[Document source]
....

France | France, Cour d'appel d'Aix-en-Provence, 02 octobre 2008, 06/17821


4o Chambre C

ARRÊT AU FOND
DU 02 OCTOBRE 2008

No 2008 / 339



Rôle No 06 / 17821

Sébastien X...




C /

Eliane Y... épouse Z...


réf

Décision déférée à la Cour :

Jugement du Tribunal de Grande Instance de NICE en date du 12 Octobre 2006 enregistré au répertoire général sous le no 05 / 2501.

APPELANT

Monsieur Sébastien X...


né le 24 Novembre 1983 à NICE (06000),

demeurant ...


représenté par la SCP GIACOMETTI-DESOMBRE, avoués à la Cour,



assisté de Maître Renaud GIULIERI, avocat au barreau de NICE



INTIMEE

Madame Eliane Y... épouse Z...


née le 15 Novembre 1938 à NICE (06000),

demeurant ...


représenté...

4o Chambre C

ARRÊT AU FOND
DU 02 OCTOBRE 2008

No 2008 / 339

Rôle No 06 / 17821

Sébastien X...

C /

Eliane Y... épouse Z...

réf

Décision déférée à la Cour :

Jugement du Tribunal de Grande Instance de NICE en date du 12 Octobre 2006 enregistré au répertoire général sous le no 05 / 2501.

APPELANT

Monsieur Sébastien X...

né le 24 Novembre 1983 à NICE (06000),

demeurant ...

représenté par la SCP GIACOMETTI-DESOMBRE, avoués à la Cour,

assisté de Maître Renaud GIULIERI, avocat au barreau de NICE

INTIMEE

Madame Eliane Y... épouse Z...

née le 15 Novembre 1938 à NICE (06000),

demeurant ...

représentée par la SCP BLANC AMSELLEM-MIMRAN CHERFILS, avoués à la Cour,

assistée de la SCP MARRO J., MARRO J., LADRET R., avocats au barreau de NICE

*- *- *- *- *
COMPOSITION DE LA COUR

L'affaire a été débattue le 10 Juin 2008 en audience publique. Conformément à l'article 785 du Code de Procédure Civile, Madame Brigitte BERNARD, Président, a fait un rapport oral de l'affaire à l'audience avant les plaidoiries.

La Cour était composée de :

Madame Brigitte BERNARD, Président
Madame Marie-Françoise BREJOUX, Conseiller
Monsieur Michel NAGET, Conseiller

qui en ont délibéré.

Greffier lors des débats : Madame Marie-Christine RAGGINI.

Les parties ont été avisées que le prononcé public de la décision aurait lieu par mise à disposition au greffe le 02 Octobre 2008.

ARRÊT

Contradictoire,

Prononcé par mise à disposition au greffe le 02 Octobre 2008,

Signé par Madame Brigitte BERNARD, Président et Madame Marie-Christine RAGGINI, greffier auquel la minute de la décision a été remise par le magistrat signataire.

....

[Données fournies]
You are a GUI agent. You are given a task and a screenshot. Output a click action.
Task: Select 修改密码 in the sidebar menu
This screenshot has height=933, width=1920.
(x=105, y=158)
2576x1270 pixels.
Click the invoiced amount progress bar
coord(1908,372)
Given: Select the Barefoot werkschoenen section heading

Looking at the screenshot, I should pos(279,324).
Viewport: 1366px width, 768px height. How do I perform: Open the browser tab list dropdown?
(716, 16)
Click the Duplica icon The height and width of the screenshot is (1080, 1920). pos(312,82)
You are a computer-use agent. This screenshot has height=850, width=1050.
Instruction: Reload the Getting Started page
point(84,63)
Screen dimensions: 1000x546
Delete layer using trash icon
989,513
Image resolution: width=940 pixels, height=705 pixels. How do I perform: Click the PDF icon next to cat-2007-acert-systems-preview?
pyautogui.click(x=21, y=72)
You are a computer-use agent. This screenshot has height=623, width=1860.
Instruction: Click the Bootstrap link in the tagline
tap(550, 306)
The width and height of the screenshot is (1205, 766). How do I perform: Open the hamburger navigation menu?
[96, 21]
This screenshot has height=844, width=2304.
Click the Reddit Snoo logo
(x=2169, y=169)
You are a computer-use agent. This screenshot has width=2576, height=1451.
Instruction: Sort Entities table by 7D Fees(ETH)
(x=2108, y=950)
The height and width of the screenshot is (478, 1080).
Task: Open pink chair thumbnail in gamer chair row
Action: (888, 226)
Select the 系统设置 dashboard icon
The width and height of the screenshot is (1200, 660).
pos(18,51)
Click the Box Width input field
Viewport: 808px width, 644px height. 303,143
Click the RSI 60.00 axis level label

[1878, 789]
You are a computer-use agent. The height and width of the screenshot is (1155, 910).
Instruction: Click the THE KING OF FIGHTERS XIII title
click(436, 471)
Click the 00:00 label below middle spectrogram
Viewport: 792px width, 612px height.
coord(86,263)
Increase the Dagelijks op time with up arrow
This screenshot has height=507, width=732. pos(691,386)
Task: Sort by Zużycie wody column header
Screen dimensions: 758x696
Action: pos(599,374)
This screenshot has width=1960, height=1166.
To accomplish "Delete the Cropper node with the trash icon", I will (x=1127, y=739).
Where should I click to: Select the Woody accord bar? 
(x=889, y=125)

....

[Consigne 1] Pour chacune des affirmations suivantes, dites par oui ou par non si elle s'accorde avec l'arrêt de la cour d'appel d'Aix-en-Provence, en citant mot pour mot les termes qui tranchent. (a) L'affaire a été débattue en audience publique le 10 juin 2008. (b) Monsieur Sébastien X... est né à Marseille. (c) L'arrêt est signé par le président et par le greffier.
[Consigne 2] Reprenez l'arrêt de la cour d'appel d'Aix-en-Provence en deux ou trois phrases, à la suite de sa dernière phrase.

[Résultat 1]
(a) Oui : « L'affaire a été débattue le 10 Juin 2008 en audience publique. »
(b) Non : « né le 24 Novembre 1983 à NICE (06000), »
(c) Oui : « Signé par Madame Brigitte BERNARD, Président et Madame Marie-Christine RAGGINI, greffier »

[Résultat 2]
***

Par acte du 23 septembre 1994, Christian B..., aux droits duquel se trouve Sébastien X..., a donné à bail à Eliane Z... un local au sous-sol et un local indépendant à l'extérieur, le tout dépendant d'un immeuble sis à LA TRINITE (Alpes Maritimes), et ce, à usage d'entrepôt garde-meubles Par acte du 11 mars 2003, Sébastien X... a donné congé pour le 30 septembre 2003 à sa locataire avec dénégation du droit au statut des baux commerciaux, se fondant sur un défaut d'immatriculation des locaux loués au RCS de NICE.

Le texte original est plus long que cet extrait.